Task statement: The expected answer is the set of lines in the data below between the line holding "Task: Click the home" and the line holding "768x480 pixels.", inclusive, written out exactly.

Data in this exercise:

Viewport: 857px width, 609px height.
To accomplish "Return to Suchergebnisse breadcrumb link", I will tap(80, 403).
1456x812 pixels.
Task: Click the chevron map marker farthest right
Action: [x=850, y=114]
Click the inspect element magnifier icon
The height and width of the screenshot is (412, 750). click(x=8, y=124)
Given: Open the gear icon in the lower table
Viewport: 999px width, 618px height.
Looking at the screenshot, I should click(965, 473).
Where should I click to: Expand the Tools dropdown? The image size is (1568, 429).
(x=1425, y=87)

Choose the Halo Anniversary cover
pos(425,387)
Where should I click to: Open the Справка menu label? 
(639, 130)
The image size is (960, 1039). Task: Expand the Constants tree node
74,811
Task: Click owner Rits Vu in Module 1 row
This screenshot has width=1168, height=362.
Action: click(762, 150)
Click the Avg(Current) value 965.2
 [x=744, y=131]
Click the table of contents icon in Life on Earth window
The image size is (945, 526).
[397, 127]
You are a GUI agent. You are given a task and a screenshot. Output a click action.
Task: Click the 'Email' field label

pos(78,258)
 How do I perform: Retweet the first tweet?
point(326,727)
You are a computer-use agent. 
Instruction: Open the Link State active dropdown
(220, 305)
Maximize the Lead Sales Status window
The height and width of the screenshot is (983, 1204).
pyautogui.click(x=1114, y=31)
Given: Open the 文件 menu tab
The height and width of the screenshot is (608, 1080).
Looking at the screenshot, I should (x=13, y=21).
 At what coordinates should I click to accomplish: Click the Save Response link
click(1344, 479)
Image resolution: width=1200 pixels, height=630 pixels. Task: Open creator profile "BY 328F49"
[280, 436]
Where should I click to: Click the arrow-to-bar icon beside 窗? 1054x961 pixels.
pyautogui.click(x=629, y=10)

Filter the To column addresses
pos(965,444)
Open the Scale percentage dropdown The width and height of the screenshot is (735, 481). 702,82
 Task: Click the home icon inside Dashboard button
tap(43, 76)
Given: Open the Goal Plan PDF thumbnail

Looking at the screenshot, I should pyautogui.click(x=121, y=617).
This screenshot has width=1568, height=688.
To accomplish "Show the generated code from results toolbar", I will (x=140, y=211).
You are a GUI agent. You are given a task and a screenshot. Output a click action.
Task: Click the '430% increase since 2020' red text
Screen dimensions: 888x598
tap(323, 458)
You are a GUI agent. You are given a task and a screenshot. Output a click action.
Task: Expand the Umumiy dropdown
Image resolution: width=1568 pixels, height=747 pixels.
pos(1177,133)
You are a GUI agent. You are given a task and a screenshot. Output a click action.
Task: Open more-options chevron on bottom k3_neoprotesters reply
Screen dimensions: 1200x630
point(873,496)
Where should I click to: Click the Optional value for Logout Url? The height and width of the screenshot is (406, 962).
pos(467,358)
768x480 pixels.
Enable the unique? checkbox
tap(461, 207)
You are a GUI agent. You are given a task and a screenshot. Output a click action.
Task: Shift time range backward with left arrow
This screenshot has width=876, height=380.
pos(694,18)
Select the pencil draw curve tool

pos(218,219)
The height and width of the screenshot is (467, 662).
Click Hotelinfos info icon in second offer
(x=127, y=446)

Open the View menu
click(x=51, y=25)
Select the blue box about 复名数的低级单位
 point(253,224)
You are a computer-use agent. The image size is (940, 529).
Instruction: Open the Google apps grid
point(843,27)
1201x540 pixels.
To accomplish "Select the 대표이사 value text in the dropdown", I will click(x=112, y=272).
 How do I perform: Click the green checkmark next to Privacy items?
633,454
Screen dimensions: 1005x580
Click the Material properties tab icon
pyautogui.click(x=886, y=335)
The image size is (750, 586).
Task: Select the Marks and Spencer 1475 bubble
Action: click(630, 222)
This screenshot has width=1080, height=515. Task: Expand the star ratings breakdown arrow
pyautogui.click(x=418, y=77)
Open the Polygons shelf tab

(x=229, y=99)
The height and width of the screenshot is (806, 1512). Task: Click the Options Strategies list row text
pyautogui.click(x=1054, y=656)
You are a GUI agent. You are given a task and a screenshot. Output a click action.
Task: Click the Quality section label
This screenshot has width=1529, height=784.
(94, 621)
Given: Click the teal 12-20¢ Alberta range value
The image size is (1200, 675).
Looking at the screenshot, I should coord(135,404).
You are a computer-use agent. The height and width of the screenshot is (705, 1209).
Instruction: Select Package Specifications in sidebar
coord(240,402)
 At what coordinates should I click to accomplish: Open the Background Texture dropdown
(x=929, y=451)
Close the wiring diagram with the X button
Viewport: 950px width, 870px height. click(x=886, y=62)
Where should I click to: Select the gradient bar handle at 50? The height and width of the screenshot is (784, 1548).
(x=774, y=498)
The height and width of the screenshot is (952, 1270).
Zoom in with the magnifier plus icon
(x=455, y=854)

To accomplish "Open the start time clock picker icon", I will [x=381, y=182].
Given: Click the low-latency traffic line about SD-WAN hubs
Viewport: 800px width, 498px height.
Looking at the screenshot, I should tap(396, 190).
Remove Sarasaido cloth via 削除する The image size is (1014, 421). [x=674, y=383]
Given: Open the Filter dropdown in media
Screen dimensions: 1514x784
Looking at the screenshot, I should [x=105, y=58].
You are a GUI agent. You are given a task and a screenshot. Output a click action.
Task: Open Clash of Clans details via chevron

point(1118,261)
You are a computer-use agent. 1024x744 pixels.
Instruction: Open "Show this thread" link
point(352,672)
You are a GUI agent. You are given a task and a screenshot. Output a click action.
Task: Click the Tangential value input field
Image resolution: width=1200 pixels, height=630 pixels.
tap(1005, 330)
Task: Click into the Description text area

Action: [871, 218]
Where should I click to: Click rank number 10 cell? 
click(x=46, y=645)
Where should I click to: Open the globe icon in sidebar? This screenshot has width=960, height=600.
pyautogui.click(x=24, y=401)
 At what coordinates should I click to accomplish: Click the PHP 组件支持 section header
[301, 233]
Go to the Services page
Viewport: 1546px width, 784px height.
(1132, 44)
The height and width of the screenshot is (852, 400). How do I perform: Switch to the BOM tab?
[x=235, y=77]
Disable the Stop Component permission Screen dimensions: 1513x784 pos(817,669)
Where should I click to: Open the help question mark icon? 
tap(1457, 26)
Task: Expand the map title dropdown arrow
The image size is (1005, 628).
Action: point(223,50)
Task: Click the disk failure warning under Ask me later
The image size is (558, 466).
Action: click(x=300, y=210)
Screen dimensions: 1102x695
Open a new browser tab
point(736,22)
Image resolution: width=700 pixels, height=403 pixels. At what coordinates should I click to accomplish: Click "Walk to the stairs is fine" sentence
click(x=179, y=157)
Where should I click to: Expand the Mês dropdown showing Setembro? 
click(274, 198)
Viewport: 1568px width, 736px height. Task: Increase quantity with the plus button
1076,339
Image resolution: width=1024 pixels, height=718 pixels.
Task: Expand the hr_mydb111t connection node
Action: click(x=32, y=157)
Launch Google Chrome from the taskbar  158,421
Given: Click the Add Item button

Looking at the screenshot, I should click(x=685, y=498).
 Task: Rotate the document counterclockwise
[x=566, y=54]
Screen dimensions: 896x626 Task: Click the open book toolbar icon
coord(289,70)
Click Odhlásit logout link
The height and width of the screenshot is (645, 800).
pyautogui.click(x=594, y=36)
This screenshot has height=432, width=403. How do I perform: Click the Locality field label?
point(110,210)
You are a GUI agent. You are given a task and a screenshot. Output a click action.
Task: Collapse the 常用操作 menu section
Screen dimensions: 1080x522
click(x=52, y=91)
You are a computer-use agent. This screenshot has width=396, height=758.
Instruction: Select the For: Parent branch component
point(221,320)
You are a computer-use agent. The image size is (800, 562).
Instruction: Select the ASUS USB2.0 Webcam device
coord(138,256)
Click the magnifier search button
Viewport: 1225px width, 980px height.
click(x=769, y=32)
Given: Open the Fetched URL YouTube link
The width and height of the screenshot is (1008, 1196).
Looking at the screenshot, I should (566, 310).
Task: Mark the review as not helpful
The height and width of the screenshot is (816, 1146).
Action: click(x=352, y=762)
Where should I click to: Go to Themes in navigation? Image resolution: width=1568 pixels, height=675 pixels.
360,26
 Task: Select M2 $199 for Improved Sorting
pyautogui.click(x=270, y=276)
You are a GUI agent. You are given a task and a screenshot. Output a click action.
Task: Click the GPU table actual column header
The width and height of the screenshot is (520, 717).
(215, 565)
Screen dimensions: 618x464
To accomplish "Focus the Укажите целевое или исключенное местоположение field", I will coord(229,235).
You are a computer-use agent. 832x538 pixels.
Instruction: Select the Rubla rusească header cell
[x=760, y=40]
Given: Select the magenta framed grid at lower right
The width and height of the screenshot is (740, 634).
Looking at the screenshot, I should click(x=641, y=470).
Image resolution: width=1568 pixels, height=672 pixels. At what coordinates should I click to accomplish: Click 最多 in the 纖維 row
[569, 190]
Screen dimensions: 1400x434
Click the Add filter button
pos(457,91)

Result of this exercise:
 Task: Click the home icon inside Dashboard button
tap(43, 76)
Given: Open the Goal Plan PDF thumbnail

Looking at the screenshot, I should pyautogui.click(x=121, y=617).
This screenshot has width=1568, height=688.
To accomplish "Show the generated code from results toolbar", I will (x=140, y=211).
You are a GUI agent. You are given a task and a screenshot. Output a click action.
Task: Click the '430% increase since 2020' red text
Screen dimensions: 888x598
tap(323, 458)
You are a GUI agent. You are given a task and a screenshot. Output a click action.
Task: Expand the Umumiy dropdown
Image resolution: width=1568 pixels, height=747 pixels.
pos(1177,133)
You are a GUI agent. You are given a task and a screenshot. Output a click action.
Task: Open more-options chevron on bottom k3_neoprotesters reply
Screen dimensions: 1200x630
point(873,496)
Where should I click to: Click the Optional value for Logout Url? The height and width of the screenshot is (406, 962).
pos(467,358)
768x480 pixels.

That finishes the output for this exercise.